SABERES TRANSDISCIPLINARES E ORGÂNICOS.
quarta-feira, 17 de junho de 2026
A Intel lançou o 4004, considerado o primeiro microprocessador comercial do mundo.
Em 1968, Robert Noyce e Gordon Moore decidiram deixar a Fairchild Semiconductor para criar uma nova empresa.
A decisão parecia arriscada.
Mas ambos já tinham histórico de desafiar gigantes.
Anos antes, eles fizeram parte dos chamados "oito traidores", grupo de engenheiros que abandonou a empresa do Nobel William Shockley e ajudou a criar a Fairchild, considerada o berço do Vale do Silício.
A nova companhia recebeu o nome de Intel, abreviação de Integrated Electronics.
Para começar, precisavam de capital.
O investidor Arthur Rock conseguiu levantar US$ 2,5 milhões em poucas horas apenas apostando na reputação dos fundadores.
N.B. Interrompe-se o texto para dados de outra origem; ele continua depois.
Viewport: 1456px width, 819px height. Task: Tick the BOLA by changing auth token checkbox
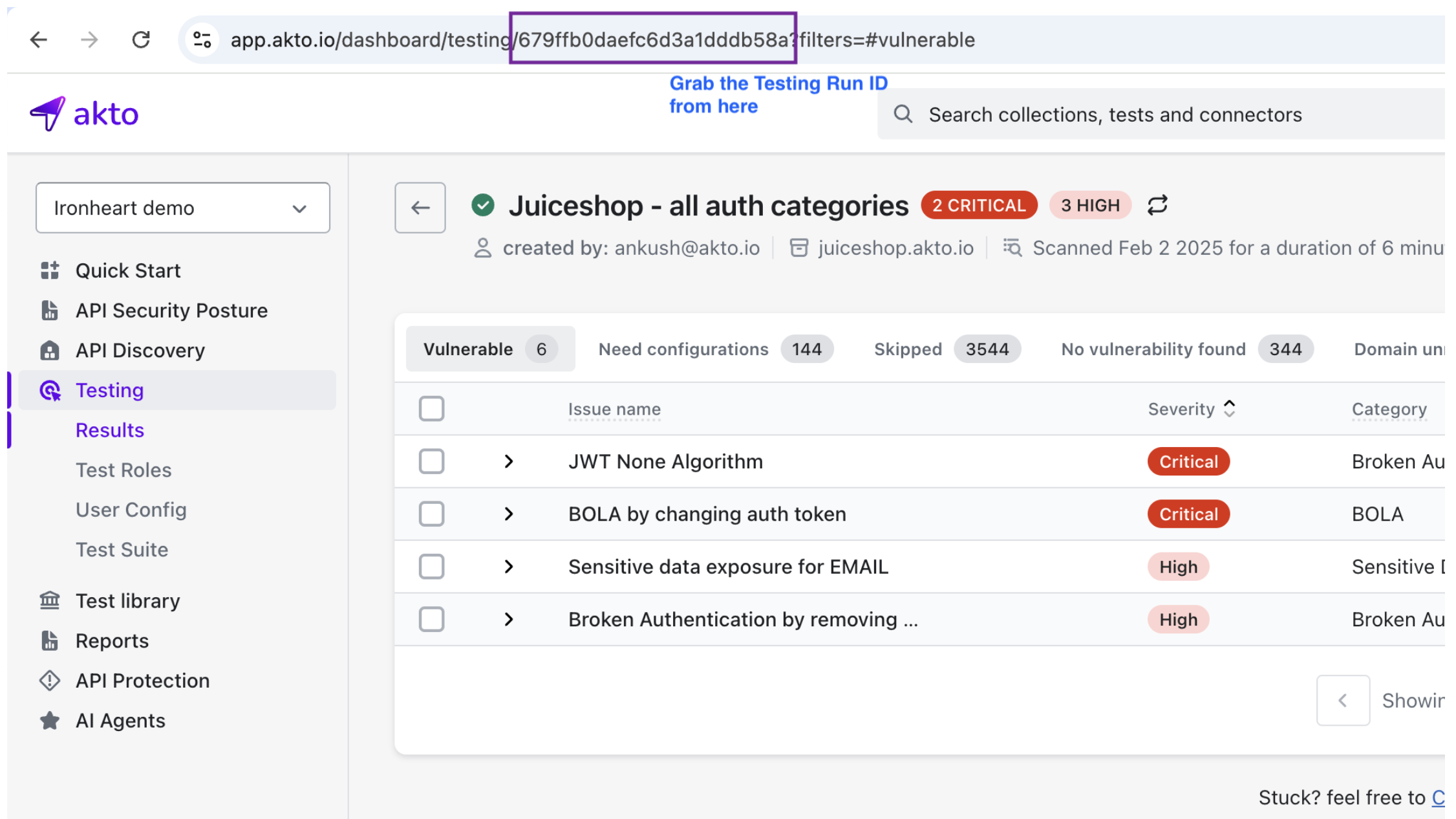[x=431, y=514]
Mas faltava uma peça fundamental.
Andy Grove.
Enquanto Noyce era o visionário e Moore o estrategista, Grove trouxe disciplina e execução.
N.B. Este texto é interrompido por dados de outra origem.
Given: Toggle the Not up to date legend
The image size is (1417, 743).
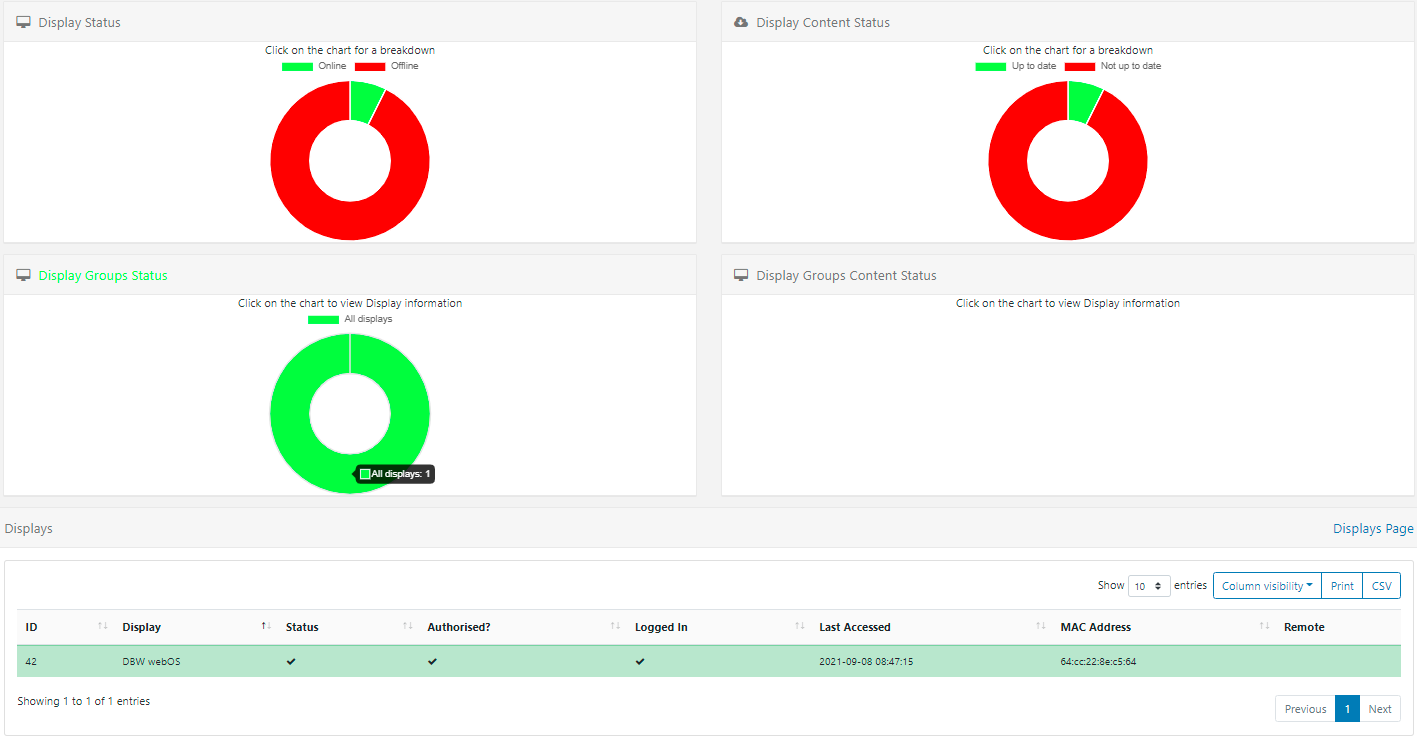Looking at the screenshot, I should 1112,66.
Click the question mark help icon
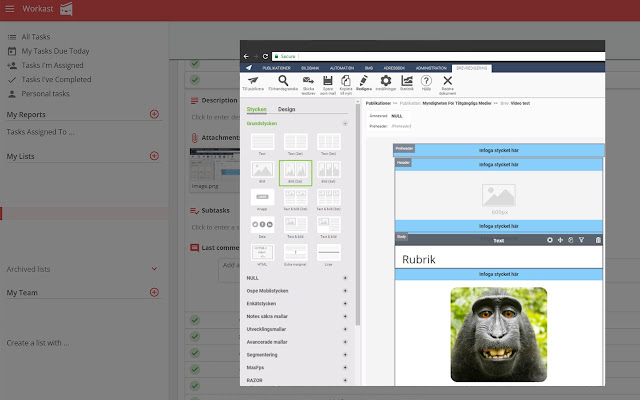The height and width of the screenshot is (400, 640). pyautogui.click(x=426, y=80)
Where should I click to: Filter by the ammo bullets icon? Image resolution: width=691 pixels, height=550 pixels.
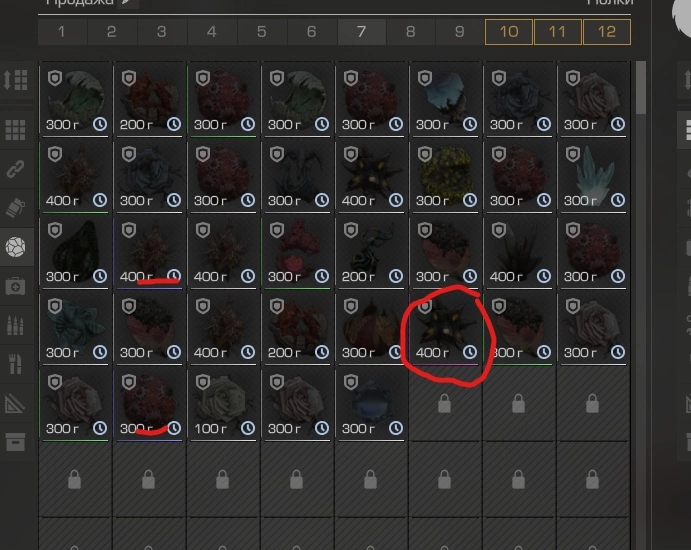pyautogui.click(x=15, y=326)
Sua filosofia ficou famosa:
"Somente os paranoicos sobrevivem."
A grande virada veio em 1971.
A Intel lançou o 4004, considerado o primeiro microprocessador comercial do mundo.
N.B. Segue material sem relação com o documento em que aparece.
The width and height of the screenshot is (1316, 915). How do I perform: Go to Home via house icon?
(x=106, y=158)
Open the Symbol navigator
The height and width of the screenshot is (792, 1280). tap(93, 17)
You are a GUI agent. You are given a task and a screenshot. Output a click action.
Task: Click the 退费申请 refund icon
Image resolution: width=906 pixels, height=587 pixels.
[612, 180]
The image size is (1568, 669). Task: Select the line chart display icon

Pela primeira vez, toda a capacidade de processamento de um computador cabia em um único chip.
Mas a empresa enfrentaria um teste ainda maior.
Nos anos 1980, fabricantes japoneses passaram a dominar o mercado de memórias, justamente o produto que havia dado origem à Intel.
A empresa estava perdendo espaço rapidamente.
Foi então que Moore e Grove tomaram uma decisão radical:
Abandonar o negócio principal.
A Intel passou a focar em microprocessadores para computadores pessoais.
A aposta mudou a história da tecnologia.
Com a parceria da Microsoft, surgiu a era "Wintel", que dominou o mercado de PCs por décadas.
Hoje, a Intel enfrenta um novo desafio após perder terreno para empresas como Nvidia e TSMC na corrida da inteligência artificial.
A companhia investe bilhões para recuperar sua liderança.
A história da Intel deixa uma lição poderosa:
Muitas empresas fracassam porque se apaixonam pelo produto que vendem.
As extraordinárias sobrevivem porque entendem que precisam abandonar o passado antes que o mercado faça isso por elas.